A complete genome of a new Methanococcus maripaludis strain (X1) was isolated from metagenomic data generated from a subsurface thermophilic saline oil reservoir. M. maripaludis is a hydrogenotrophic methanogen widely found in mesophilic anaerobic saline surface environments (1–3) and recently noticed by petroleum microbiologists because of its ability to corrode petroleum reservoir surface infrastructure (3, 4). Despite the abundance of M. maripaludis X1 genomic DNA in our metagenomic data pool, we could not detect M. maripaludis X1 16S rRNA genes in laboratory cultures incubated under reservoir conditions after the addition of a variety of nutrients, consistent with the recent finding that environmental organisms that are abundant and cosmopolitan are less likely to grow rapidly under rich nutrient conditions (5). To our knowledge, the M. maripaludis X1 genome is the first genome from a noncultured microorganism reconstructed directly from de novo sequencing of a metagenomic data pool.

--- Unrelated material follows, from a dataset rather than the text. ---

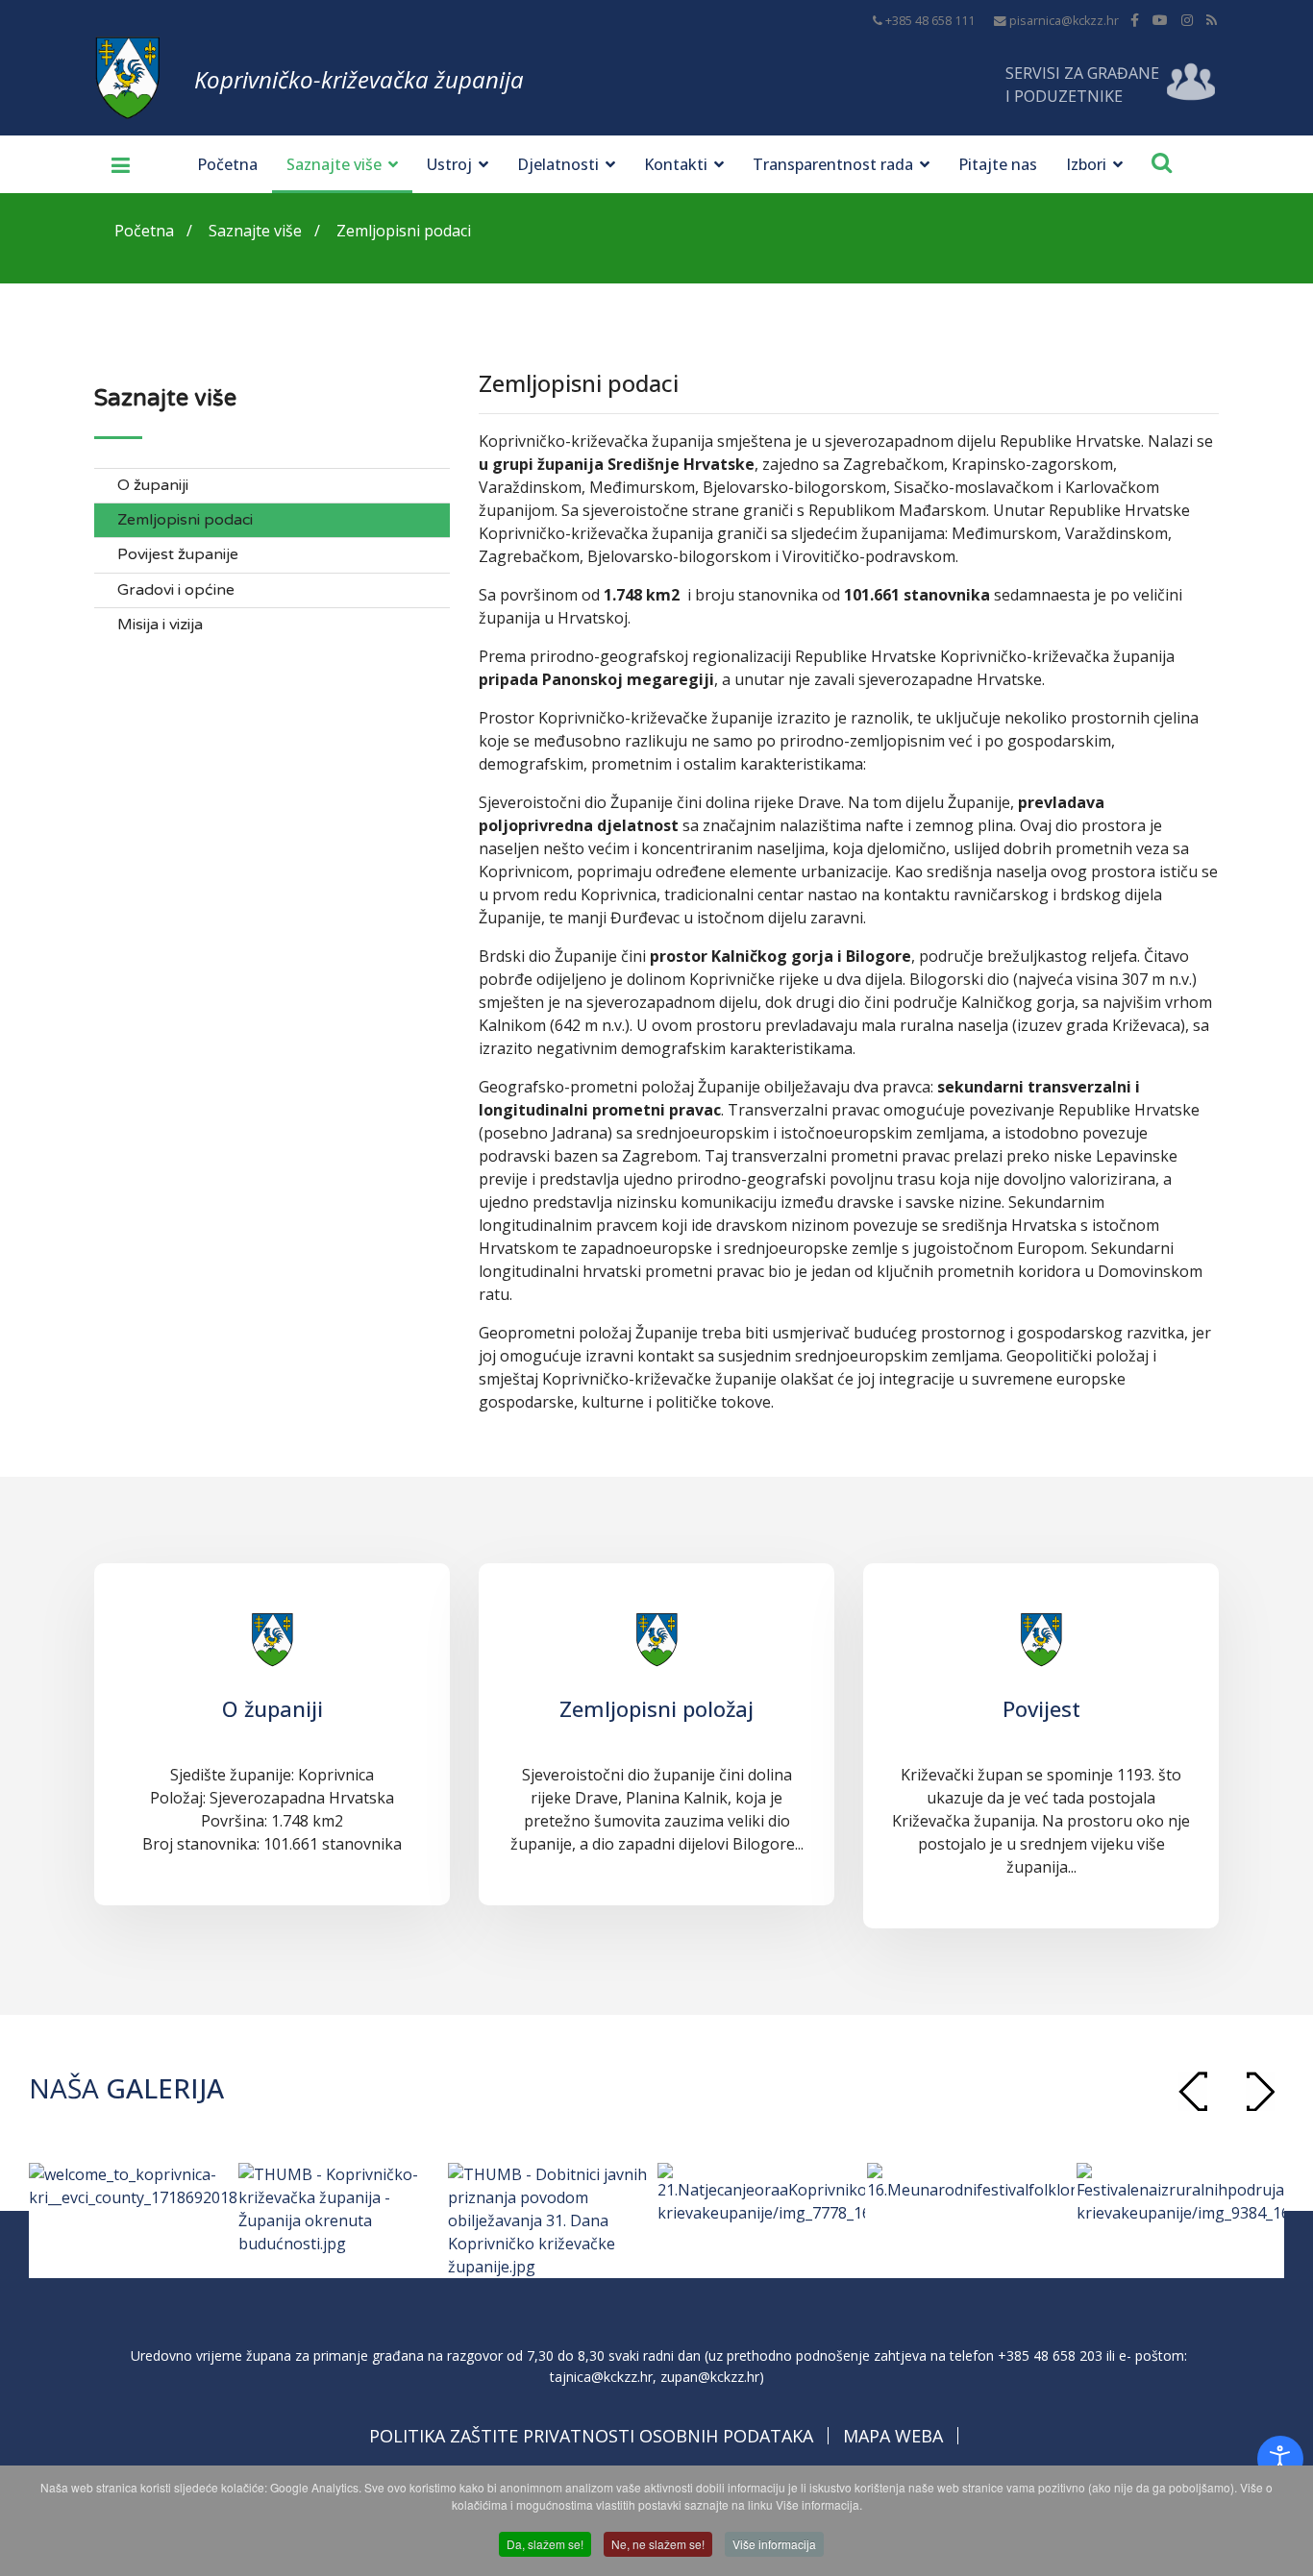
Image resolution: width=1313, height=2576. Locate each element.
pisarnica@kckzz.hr (1064, 20)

Formation water was collected from an offshore oil field (approximately 800-m depth, 50°C, with ~2.3% salinity) near Malaysia that had not been subject to water flooding or other treatments. Total DNA was extracted from 6 liters of fluid using the WaterMaster DNA purification kit (Epicentre, Madison, WI), and sequencing was performed using a combination of GS-FLX and Illumina (Ramaciotti Centre, Sydney, Australia) sequencing technologies.

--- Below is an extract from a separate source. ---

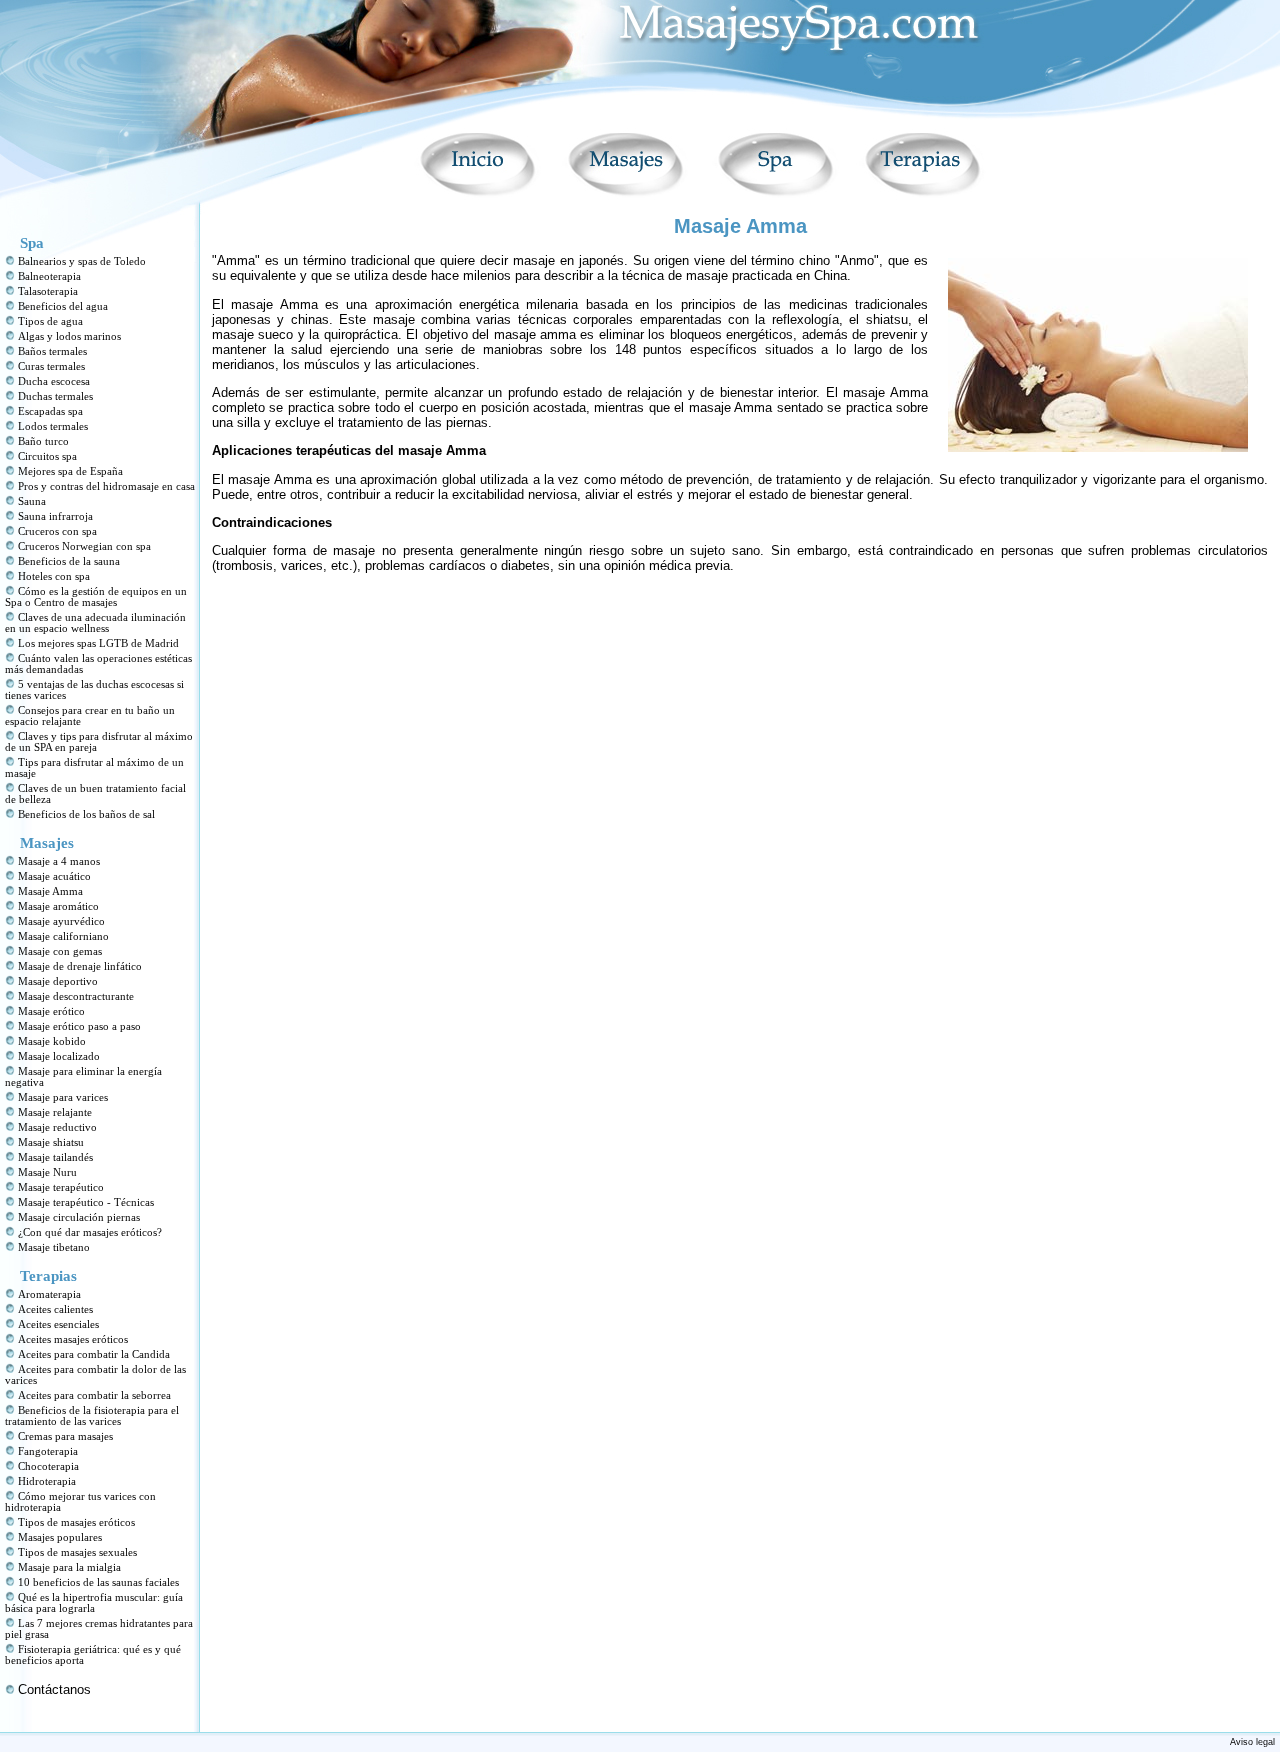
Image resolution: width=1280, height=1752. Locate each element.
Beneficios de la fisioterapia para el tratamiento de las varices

The GS-FLX reads were initially assembled using Newbler (454 Life Sciences), and then both the GS-FLX and the paired-end Illumina data were assembled using Velvet (6) to produce 7,719 contigs from the complete set of metagenomic reads. Alignment of all contigs to the M. maripaludis S2 reference genome produced a subset of 42 that covered most of the S2 reference genome. Five of these contigs were >100 kbp in length, and 11 were over 50 kbp, with the longest being 153,187 bp. These contigs (with an average 6-fold coverage from GS-FLX reads and 101-fold coverage from Illumina reads) formed the skeleton (total of 1,611,868 bp) used to guide the assembly of the complete M. maripaludis X1 genome. The lengths of the contigs indicated that each was derived from a single strain, as the presence of DNA from multiple strains would have caused Velvet to break them into small pieces at regions of significant difference. In fact, point differences observed at the ends of some contigs, possibly due to slight variations in the genome of the X1 organism or sequencing errors, caused Velvet to create multiple contigs. The gaps between contigs and ambiguous patches within contigs (i.e., NNNNNNNNNN fragments; about 7.7% of the total genome) were filled by manually aligning individual reads to the contig ends using in-house programs. The complete genome was annotated using the NCBI Prokaryotic Genomes Automatic Annotation Pipeline. It contained 1,746,697 bp with 32% G+C content, 1,892 predicted genes, and 2 rRNA operons.
The complete genome sequence for the M. maripaludis X1 genome was deposited under GenBank accession no. CP002913.
This study was supported by CSIRO and Petronas.